TASK GOAL - Rewrite the rows, from the line containing "This screenshot has width=1430, height=934." through the end of the rows, as a Markdown table with the columns No and Line. Give one numbered table row for each line and omit blank lines.
** Opening MATERIAL TO PROCESS block **
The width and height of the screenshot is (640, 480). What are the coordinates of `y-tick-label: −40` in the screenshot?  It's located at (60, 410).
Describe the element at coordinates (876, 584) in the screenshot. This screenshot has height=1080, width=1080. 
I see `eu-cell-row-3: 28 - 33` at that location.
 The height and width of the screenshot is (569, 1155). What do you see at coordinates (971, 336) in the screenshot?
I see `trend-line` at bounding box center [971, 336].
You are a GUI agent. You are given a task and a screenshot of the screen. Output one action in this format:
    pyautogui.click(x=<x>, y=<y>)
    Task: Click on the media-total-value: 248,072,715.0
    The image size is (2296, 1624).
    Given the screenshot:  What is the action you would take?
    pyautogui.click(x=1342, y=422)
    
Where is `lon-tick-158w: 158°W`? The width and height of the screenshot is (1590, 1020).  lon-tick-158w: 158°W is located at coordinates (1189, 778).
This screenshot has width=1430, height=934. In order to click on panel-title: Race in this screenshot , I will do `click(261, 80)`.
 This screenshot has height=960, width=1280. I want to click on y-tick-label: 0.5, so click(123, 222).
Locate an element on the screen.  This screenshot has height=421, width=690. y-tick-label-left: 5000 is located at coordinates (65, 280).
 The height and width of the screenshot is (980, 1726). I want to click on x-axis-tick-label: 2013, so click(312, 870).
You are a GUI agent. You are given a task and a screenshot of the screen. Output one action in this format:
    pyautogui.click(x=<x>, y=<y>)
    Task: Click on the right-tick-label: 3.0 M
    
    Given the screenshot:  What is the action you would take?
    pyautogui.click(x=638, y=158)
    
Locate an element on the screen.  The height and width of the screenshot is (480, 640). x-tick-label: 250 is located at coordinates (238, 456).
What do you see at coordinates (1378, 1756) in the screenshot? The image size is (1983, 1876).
** Closing MATERIAL TO PROCESS block **
WRITTEN RESPONSE -
| No | Line |
|---|---|
| 1 | This screenshot has width=1430, height=934. In order to click on panel-title: Race in this screenshot , I will do `click(261, 80)`. |
| 2 |  This screenshot has height=960, width=1280. I want to click on y-tick-label: 0.5, so click(123, 222). |
| 3 | Locate an element on the screen.  This screenshot has height=421, width=690. y-tick-label-left: 5000 is located at coordinates (65, 280). |
| 4 |  The height and width of the screenshot is (980, 1726). I want to click on x-axis-tick-label: 2013, so click(312, 870). |
| 5 | You are a GUI agent. You are given a task and a screenshot of the screen. Output one action in this format: |
| 6 |     pyautogui.click(x=<x>, y=<y>) |
| 7 |     Task: Click on the right-tick-label: 3.0 M |
| 8 |     Given the screenshot:  What is the action you would take? |
| 9 |     pyautogui.click(x=638, y=158) |
| 10 | Locate an element on the screen.  The height and width of the screenshot is (480, 640). x-tick-label: 250 is located at coordinates (238, 456). |
| 11 | What do you see at coordinates (1378, 1756) in the screenshot? The image size is (1983, 1876). |